En las manos portaba dos elegantes abanicos de combate.
–
La mariposa y el halcón. Lástima que me lo esperase – dijo el hombre trajeado
mientras manipulaba el dardo en sus manos –. Ah, ¿sorprendidos? Yo soy inmune.
Cogedles.
A
ambos lados de la puerta, como surgidos de la nada, aparecieron los soldados de
élite del Ojo.
–
¡Sorpresa! – dijo entonces el hombre rubio, sacando de debajo de la mesa un
enorme cañón con el que apuntó directamente a la pareja.
–
Cho, sácala de aquí – murmuró entonces el hombre de rasgos asiáticos, sin dar
tiempo a que el hombre rubio disparara.
La
mujer agarró a la niña en brazos, la cual gritó asustada.
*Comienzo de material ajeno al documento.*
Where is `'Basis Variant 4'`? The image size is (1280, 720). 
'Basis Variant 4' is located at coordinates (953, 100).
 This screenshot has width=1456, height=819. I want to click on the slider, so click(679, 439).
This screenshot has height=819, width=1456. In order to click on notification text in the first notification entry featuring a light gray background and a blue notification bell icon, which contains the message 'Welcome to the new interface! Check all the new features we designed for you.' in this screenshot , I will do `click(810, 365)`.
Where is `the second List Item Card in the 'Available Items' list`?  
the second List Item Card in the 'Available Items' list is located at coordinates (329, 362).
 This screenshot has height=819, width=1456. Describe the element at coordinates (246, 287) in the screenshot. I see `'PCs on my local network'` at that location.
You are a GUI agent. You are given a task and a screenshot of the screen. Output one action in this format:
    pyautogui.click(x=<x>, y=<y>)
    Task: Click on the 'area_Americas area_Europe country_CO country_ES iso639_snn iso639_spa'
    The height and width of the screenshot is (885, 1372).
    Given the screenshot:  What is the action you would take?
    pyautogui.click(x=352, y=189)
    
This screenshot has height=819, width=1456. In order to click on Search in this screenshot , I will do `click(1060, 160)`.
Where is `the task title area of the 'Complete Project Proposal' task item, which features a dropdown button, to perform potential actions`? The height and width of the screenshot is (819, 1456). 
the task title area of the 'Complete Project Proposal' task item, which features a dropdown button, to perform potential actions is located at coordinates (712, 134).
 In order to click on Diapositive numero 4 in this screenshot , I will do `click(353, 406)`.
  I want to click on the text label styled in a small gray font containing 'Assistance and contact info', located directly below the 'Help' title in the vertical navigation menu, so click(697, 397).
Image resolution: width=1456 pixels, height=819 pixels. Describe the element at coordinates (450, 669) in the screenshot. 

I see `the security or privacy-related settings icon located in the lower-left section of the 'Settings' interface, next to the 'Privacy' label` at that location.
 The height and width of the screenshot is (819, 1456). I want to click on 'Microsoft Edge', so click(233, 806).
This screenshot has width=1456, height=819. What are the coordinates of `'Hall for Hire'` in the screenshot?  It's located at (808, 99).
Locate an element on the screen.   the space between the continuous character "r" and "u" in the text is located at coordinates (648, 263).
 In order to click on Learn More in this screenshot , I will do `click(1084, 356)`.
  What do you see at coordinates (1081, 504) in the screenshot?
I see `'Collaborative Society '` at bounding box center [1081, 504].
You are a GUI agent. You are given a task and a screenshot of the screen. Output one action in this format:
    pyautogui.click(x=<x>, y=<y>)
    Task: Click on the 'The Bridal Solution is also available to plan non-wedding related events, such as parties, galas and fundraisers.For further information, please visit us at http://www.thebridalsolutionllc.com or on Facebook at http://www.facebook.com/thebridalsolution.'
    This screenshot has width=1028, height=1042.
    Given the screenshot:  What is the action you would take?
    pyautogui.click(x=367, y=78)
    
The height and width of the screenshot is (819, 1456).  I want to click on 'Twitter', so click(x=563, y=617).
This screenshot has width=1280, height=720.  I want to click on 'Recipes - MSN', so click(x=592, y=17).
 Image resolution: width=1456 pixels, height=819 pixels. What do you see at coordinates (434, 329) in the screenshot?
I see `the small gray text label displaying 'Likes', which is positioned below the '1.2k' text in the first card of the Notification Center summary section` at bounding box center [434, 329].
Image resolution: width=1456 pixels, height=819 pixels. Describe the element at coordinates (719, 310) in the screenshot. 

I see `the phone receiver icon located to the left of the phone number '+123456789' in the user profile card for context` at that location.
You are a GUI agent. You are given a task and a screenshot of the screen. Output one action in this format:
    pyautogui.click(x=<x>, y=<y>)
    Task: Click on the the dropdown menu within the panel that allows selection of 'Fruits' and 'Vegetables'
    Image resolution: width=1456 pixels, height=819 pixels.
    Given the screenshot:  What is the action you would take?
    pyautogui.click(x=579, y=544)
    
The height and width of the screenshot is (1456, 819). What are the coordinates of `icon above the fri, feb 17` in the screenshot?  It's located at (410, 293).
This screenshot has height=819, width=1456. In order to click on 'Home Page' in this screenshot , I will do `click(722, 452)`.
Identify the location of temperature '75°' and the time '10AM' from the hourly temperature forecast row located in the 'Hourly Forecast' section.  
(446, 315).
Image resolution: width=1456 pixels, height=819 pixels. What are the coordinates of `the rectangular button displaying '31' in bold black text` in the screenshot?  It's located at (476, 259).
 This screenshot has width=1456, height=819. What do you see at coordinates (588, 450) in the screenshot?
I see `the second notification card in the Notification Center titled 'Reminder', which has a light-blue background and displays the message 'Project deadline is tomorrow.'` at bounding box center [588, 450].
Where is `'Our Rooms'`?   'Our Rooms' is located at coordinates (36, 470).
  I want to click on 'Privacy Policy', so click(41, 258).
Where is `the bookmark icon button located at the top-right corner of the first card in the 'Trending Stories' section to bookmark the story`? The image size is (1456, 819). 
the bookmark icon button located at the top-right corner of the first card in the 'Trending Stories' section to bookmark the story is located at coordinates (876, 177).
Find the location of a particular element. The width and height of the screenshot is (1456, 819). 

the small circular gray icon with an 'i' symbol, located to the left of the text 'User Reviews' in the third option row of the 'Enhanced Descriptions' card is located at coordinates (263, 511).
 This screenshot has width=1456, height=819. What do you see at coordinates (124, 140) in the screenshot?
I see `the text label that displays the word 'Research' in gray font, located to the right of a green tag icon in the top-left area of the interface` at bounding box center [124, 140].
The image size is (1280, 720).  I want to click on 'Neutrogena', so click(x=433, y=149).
Se volvió hacia la
única ventana de la habitación, veloz como el pensamiento, al tiempo que abría
uno de los abanicos.
La
ventana reventó, explotó en una lluvia de cristales. Estos salpicaron al hombre
rubio armado, el cual perdió unos instantes cruciales evitando que le cortaran
la cara, momento en el que la joven asiática, arrastrando a la niña casi en
volandas, se deslizó ágilmente por el agujero, desde un tercer piso.
–
¡No! – exclamó el hombre, mientras disparaba a ciegas contra el boquete de la
ventana, justo cuando la joven ascendía suavemente en un elegante vuelo con la
niña acurrucada en sus brazos.
Y,
entonces, el tiro fue interceptado por un cuerpo que antes no estaba allí, una
silueta envuelta en una capa. El proyectil explotó, causando destrozos en toda
la estructura, y el humo inundó la estancia. Cuando se disipo lo suficiente,
Halcón apartó la capa de sus brazos, que no tenía un rasguño, y blandió las
cuchillas.
Mientras
la mariposa huía, el halcón luchaba y, en el momento en el que ella consiguió la
ventaja, él desapareció. El escenario del combate quedó desierto, lleno de
bajas. Todas por fuego amigo.
Minutos
después, el orfanato, prudentemente vaciado ante un aviso de atentado
terrorista, reventó. Dentro quedó una niña pequeña, cuyo cuerpo jamás fue
encontrado, y un cuerpo de élite, que no sobrevivió al posterior
derrumbamiento. Todos, excepto uno, su líder, que no pudo rescatar a la niña
que los terroristas retuvieron como rehén.
Y
la niña, usada como excusa habiendo sido víctima, fue dada por muerta. Nadie se
volvió a preocupar por ella pasadas las primeras semanas.
Nadie, salvo un halcón, una
mariposa y, después, toda una gran familia.